Quote of the Day
Instead of addressing whether the banned items are “dangerous and unusual,” Bevis changes the criterion to say that “Assault-weapons and high-capacity magazines regulations are not ‘unusual,’” because eight states ban them. Since 42 states don’t, that sounds kind of unusual.
Stephen P. Halbrook
March 14, 2023
Second Amendment Roundup: An Opening Judicial Salvo in Defense of Illinois’ New Rifle Ban
Words mean something. And when judges decide to change the meanings of words we have entered new territory:
“When I use a word,’ Humpty Dumpty said in rather a scornful tone, ‘it means just what I choose it to mean — neither more nor less.’
’The question is,’ said Alice, ‘whether you can make words mean so many different things.’
’The question is,’ said Humpty Dumpty, ‘which is to be master — that’s all.”
― Lewis Carroll, Through the Looking Glass
Prepare and respond appropriately.
The Jim Crow laws weren’t particularly unusual, either, Judge. Just because a bunch of your friends are jumping off the un-Constitutional bridge doesn’t mean it’s OK for you to do it, too. Wrong is still wrong even if you’re the only person at the convention that doesn’t want to try the pulled long-pig barbecue sandwich made from sustainably harvested vagrant.
Of course, this is where the Bruen decision gets it completely wrong. “Historical analysis” is not valid at all, no more than “strict scrutiny” is, where the plain English words of the Constitution have a Plain English Meaning.
“Shall not be infringed” doesn’t mean “may be infringed if it was done 200 years ago” (“historic analysis”). Nor does it mean “may be infringed if the state comes up with a plausible sounding excuse for doing so” (“strict scrutiny”). It means NOT, not now, not ever, no matter whether it was done in the past or whether someone claims there is an argument for letting him get away with doing it.
This is exactly what happens when you allow them to go outside the original text.
Since when did the 2A say anything about dangerous and unusual weapons? And no one in the decision asked; If it wasn’t dangerous, it wouldn’t be considered a weapon? Thus, not even under the purview of the court?
The problem is political bias. It’s time the courts started calling it plain.
Nothing about 2A is a difficult decision. Just an unpopular one in certain circles.
So much for even the thin veil of democracy they hide behind.
Bans aren’t unusual?
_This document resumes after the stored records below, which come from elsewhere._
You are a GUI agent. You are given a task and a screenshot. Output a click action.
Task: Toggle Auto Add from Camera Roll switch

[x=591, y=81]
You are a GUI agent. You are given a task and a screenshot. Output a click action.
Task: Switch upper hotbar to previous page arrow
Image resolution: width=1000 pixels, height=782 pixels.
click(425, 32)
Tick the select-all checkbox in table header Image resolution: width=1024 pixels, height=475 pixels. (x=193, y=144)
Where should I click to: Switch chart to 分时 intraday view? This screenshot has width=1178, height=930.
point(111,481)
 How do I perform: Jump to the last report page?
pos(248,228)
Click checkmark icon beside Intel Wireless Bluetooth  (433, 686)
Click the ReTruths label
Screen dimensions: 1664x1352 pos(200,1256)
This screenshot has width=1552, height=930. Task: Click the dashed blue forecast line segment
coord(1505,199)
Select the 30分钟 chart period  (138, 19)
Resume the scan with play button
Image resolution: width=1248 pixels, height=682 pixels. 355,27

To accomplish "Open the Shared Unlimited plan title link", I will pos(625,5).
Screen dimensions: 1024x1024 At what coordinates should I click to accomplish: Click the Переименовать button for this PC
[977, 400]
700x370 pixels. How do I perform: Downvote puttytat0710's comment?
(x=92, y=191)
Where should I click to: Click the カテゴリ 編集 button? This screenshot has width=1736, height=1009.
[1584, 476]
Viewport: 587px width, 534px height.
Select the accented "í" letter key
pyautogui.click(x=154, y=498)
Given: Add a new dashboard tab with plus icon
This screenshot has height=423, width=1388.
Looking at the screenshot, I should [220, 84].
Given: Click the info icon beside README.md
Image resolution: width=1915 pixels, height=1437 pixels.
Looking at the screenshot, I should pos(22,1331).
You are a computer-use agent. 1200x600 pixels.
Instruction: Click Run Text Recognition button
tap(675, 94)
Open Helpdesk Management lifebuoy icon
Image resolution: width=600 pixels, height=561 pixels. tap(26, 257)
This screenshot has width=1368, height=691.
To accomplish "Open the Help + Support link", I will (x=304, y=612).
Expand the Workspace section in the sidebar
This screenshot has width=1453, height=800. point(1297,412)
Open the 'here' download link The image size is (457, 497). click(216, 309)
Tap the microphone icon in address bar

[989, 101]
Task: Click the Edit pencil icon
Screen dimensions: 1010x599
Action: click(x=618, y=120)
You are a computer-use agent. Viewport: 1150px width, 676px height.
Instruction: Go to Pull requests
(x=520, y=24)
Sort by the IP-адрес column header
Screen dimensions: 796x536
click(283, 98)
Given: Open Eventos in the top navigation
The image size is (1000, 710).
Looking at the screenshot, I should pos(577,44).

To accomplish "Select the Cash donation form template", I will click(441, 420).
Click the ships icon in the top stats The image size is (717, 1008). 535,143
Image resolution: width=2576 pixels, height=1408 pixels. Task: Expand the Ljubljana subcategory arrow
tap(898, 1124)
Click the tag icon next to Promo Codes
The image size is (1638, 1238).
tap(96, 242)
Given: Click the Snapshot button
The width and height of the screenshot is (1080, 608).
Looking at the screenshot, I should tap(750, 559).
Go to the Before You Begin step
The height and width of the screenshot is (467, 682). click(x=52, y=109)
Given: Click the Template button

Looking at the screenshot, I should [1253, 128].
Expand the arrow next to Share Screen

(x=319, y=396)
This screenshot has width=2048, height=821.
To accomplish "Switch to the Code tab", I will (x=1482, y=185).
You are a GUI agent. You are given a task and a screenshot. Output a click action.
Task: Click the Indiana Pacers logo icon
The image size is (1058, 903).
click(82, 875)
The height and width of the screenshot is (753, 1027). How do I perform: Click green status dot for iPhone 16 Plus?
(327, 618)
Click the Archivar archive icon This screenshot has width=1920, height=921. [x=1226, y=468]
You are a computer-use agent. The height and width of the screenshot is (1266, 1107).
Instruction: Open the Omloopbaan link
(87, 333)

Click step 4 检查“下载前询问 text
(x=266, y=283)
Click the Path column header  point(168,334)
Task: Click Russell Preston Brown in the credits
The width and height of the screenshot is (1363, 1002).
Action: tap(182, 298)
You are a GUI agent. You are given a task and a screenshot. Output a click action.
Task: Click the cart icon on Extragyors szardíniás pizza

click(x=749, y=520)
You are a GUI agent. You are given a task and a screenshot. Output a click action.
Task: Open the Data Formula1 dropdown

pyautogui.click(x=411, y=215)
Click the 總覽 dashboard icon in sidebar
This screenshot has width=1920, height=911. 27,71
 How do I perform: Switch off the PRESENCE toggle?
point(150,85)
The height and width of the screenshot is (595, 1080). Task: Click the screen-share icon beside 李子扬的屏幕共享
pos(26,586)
There what started the revolution!
Bingo. “Dangerous” is high on the list of things I require of my weapons.
If it wasn’t “dangerous”, I wouldn’t want it for personal, family, and home protection.
As the man said, “Is gun. Is not safe.”
My Google-fu is weak today, so I am unable to find the exact quote, but IIRC Gottlieb(?) argued in D.C. v Heller something to the extent of:
“The fact that governments have become accustomed to violating the rights of citizens does not bootstrap those violations into Constitutionality.”
From the linked article:
In denying the motion for a preliminary injunction, Bevis adds: “No binding precedent, however, establishes that a deprivation of any constitutional right is presumed to cause irreparable harm.”
And here she gets it so thoroughly wrong, she’s bound to be overturned. Bruen (which she quoted extensively) explicitly said that any infringement of a protected right constitutes irreparable harm.
Or is she audaciously claiming that the Supreme Court of the United States’ Bruen decision is not a binding precedent?
“Bruen decision is not a binding precedent?”
For communist judges. I think they see it as just a temporary decision. And are trying to act accordingly.
Then again, the Constitution doesn’t mention precedent. It only requires judges to obey the Constitution, and the laws and treaties validly made under its terms. One might argue that precedent is what you use as a shortcut to getting the right answer, on the theory that the previous answer was correct and the current situation is close enough. (I was going to add “you might also use precedent if the law is a muddle and the Constitution is no help” — but that doesn’t actually happen: if the Constitution doesn’t say anything about some topic, then by definition the Federal government isn’t allowed there — so “if the Constitution doesn’t say” equals “the Constitution says NO”.) Clearly by the rules of the Constitution, if there is a conflict between law and precedent, law must win.
The fact that Dred Scott and Korematsu are precedent is quite irrelevant — the Constitution requires them to be ignored (and of course, human decency requires them to be contemned).